EXERCISE INSTRUCTIONS >> Below are entries; output exactly the lines from the one with "Click the Lucky Spinorama link" to the one with "Task: Click the Send button", both included, and nothing else.

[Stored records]
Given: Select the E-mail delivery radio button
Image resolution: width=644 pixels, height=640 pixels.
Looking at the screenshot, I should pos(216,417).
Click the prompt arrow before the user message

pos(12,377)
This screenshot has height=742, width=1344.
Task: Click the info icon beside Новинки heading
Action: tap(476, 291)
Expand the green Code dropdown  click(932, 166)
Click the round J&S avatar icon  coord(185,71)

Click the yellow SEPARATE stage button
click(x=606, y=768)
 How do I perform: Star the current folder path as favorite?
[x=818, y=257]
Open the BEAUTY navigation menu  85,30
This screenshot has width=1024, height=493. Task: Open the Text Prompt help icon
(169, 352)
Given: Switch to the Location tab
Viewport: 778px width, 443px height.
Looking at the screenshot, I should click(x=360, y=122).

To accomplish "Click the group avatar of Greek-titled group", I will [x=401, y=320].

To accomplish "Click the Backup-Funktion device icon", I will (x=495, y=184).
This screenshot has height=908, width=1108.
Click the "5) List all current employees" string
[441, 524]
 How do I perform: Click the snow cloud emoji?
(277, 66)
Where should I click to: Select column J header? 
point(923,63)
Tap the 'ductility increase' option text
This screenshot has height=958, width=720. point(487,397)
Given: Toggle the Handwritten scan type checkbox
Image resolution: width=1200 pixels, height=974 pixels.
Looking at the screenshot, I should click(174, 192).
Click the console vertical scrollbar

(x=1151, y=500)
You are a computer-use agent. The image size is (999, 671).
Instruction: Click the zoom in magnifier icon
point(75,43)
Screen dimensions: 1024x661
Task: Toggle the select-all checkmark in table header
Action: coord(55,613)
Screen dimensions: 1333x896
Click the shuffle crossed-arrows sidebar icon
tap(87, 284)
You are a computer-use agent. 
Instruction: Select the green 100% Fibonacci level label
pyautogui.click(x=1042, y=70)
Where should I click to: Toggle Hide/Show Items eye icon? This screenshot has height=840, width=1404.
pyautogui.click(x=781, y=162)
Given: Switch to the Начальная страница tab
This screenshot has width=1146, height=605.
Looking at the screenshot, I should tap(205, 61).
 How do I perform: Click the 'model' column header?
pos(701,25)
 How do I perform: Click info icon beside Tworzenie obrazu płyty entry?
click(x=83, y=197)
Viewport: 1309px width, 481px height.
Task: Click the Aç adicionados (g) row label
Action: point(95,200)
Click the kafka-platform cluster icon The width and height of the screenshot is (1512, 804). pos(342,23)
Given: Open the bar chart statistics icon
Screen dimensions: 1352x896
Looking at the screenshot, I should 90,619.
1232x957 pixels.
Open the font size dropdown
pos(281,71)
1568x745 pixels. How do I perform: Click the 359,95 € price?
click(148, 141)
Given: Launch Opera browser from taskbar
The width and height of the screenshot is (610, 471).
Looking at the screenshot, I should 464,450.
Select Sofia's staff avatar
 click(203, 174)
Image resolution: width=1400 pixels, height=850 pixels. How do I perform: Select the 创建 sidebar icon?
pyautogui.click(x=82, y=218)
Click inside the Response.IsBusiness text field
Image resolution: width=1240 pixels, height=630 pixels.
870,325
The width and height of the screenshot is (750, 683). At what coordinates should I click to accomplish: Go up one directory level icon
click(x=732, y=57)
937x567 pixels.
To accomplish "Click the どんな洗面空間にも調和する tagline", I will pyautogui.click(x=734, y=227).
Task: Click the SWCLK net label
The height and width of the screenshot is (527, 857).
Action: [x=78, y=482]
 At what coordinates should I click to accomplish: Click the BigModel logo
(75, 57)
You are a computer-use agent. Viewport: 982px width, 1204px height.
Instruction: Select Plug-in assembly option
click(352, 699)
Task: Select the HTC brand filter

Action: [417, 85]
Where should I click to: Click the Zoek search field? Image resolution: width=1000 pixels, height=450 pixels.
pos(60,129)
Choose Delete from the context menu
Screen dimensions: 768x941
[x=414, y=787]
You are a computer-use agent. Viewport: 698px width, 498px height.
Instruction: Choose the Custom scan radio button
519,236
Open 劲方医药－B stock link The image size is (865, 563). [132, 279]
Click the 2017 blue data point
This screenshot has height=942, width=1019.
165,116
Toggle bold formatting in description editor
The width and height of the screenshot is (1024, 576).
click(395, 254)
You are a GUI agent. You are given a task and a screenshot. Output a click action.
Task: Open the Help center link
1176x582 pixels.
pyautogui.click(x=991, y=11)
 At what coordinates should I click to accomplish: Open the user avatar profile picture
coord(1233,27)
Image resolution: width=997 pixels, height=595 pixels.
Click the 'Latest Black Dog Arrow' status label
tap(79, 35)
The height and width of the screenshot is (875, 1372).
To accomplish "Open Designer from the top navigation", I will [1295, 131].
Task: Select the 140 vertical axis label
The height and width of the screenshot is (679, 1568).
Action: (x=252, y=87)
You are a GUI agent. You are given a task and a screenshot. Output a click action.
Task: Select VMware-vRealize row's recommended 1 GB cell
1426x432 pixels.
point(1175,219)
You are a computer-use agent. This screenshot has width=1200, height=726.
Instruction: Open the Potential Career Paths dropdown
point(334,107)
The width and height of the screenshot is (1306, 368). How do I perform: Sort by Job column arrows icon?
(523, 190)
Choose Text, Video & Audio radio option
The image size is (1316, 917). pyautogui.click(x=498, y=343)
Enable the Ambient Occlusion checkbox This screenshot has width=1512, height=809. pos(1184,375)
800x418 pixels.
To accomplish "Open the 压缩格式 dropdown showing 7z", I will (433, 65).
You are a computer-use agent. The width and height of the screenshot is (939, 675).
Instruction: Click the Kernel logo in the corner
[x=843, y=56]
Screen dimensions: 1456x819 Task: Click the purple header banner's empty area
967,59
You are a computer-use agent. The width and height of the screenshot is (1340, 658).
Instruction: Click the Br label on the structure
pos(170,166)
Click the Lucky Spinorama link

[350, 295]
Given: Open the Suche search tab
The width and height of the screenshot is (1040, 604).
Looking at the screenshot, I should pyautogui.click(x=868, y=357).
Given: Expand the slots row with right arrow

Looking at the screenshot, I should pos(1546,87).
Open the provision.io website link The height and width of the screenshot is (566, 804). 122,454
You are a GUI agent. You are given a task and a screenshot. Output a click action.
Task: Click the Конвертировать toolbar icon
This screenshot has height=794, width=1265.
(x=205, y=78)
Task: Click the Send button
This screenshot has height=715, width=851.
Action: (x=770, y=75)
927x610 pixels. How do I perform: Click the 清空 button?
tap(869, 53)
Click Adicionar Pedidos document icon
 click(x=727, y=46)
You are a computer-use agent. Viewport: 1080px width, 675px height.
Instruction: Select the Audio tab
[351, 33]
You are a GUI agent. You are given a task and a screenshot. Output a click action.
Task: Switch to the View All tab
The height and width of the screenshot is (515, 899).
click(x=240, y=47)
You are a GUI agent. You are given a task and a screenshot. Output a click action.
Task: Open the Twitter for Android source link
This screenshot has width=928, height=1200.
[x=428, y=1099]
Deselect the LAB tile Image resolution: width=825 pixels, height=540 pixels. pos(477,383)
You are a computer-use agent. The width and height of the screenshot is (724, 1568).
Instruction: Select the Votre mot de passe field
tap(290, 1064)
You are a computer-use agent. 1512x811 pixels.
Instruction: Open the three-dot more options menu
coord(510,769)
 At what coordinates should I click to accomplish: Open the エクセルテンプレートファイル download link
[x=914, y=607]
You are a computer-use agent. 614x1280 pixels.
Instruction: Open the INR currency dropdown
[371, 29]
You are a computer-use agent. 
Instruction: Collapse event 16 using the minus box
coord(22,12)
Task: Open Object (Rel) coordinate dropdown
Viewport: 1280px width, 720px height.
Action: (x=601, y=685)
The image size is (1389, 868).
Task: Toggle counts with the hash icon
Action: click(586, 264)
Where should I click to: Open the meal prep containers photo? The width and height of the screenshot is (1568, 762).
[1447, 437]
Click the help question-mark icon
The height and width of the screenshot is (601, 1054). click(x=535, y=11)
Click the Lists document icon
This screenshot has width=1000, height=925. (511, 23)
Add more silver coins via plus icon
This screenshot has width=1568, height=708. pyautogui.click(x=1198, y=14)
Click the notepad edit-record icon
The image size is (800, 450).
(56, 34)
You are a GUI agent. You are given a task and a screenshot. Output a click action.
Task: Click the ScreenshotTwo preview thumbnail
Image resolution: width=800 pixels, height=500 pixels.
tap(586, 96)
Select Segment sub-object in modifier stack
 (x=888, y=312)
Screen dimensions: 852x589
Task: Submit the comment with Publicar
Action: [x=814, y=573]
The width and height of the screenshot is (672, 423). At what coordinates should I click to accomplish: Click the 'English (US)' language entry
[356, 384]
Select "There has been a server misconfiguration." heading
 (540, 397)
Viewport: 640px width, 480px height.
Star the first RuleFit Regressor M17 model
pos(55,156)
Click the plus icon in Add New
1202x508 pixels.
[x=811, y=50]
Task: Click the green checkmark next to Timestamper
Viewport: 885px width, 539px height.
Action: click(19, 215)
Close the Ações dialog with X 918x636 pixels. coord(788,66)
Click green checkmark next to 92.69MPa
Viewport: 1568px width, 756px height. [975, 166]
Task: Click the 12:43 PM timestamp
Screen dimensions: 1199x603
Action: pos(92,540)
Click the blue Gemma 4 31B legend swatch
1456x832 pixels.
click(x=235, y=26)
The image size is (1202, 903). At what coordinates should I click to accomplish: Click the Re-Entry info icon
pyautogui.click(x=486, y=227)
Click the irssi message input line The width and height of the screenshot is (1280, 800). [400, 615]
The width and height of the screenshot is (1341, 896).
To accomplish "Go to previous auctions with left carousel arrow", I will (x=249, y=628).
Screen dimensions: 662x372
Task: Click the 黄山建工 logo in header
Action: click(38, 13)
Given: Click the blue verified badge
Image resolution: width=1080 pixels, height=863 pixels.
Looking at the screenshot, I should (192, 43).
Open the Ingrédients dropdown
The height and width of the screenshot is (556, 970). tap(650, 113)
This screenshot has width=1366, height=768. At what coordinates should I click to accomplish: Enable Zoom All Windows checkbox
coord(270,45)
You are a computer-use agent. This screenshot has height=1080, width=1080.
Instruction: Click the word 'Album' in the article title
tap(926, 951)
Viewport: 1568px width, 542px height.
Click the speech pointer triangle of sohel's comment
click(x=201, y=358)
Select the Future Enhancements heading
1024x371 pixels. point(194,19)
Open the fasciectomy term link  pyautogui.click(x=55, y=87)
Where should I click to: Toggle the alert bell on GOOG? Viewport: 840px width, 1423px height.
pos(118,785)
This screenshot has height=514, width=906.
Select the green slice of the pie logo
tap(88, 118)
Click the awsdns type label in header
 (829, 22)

FINISHED EXERCISE >>
Click the Lucky Spinorama link

[350, 295]
Given: Open the Suche search tab
The width and height of the screenshot is (1040, 604).
Looking at the screenshot, I should pyautogui.click(x=868, y=357).
Given: Expand the slots row with right arrow

Looking at the screenshot, I should pos(1546,87).
Open the provision.io website link The height and width of the screenshot is (566, 804). 122,454
You are a GUI agent. You are given a task and a screenshot. Output a click action.
Task: Click the Конвертировать toolbar icon
This screenshot has height=794, width=1265.
(x=205, y=78)
Task: Click the Send button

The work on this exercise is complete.